Qu’est-ce qu’un polypensionné exactement ?
Un polypensionné perçoit plusieurs retraites issues de régimes différents. Cette situation concerne les personnes ayant changé de statut professionnel au cours de leur carrière.
Le parcours peut mêler des passages en entreprise privée, dans une administration municipale ou au sein d’un établissement hospitalier. Chaque période cotisée génère des droits auprès d’organismes distincts : CNAV, CNRACL, Agirc-Arrco ou RAFP.
Un écart considérable entre public et privé
Les différences de montant entre les régimes restent marquées. En 2026, un fonctionnaire d’État touchera en moyenne 2 440 € bruts par mois.
Un ancien salarié du secteur privé percevra 1 530 € bruts en moyenne. L’écart atteint donc 910 € mensuels entre ces deux catégories.
Des règles de calcul qui varient selon les régimes
Chaque caisse applique ses propres modalités de calcul. Cette diversité complique l’estimation du montant final de la pension.
Le calcul dans le secteur privé
La retraite de base s’appuie sur les 25 meilleures années de salaire. Le taux maximum applicable peut atteindre 50 % de ces revenus.

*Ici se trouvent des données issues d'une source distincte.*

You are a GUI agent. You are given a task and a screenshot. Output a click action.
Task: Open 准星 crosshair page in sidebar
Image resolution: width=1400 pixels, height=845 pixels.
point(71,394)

Le calcul pour les fonctionnaires
La pension se base sur le dernier traitement indiciaire brut, calculé sur les six derniers mois d’activité. Le taux appliqué peut grimper jusqu’à 75 %.
Comment gérer efficacement ses polypensions ?
L’addition des différentes pensions nécessite une attention particulière. Il faut comptabiliser la base du privé, la pension de fonctionnaire et les compléments Agirc-Arrco, RAFP ou Ircantec.
La vérification de sa carrière via Info-Retraite constitue une étape essentielle. Chaque régime exige le dépôt d’une demande spécifique pour déclencher le versement de la pension correspondante.
Une vigilance indispensable pour éviter les pertes
Les erreurs de calcul ou les oublis de déclaration entraînent des pertes significatives. Un contrôle minutieux des relevés de carrière permet d’identifier les trimestres manquants ou mal comptabilisés.
Les polypensionnés doivent anticiper leur départ à la retraite plusieurs mois à l’avance. Cette anticipation facilite les corrections et garantit le versement intégral des droits acquis.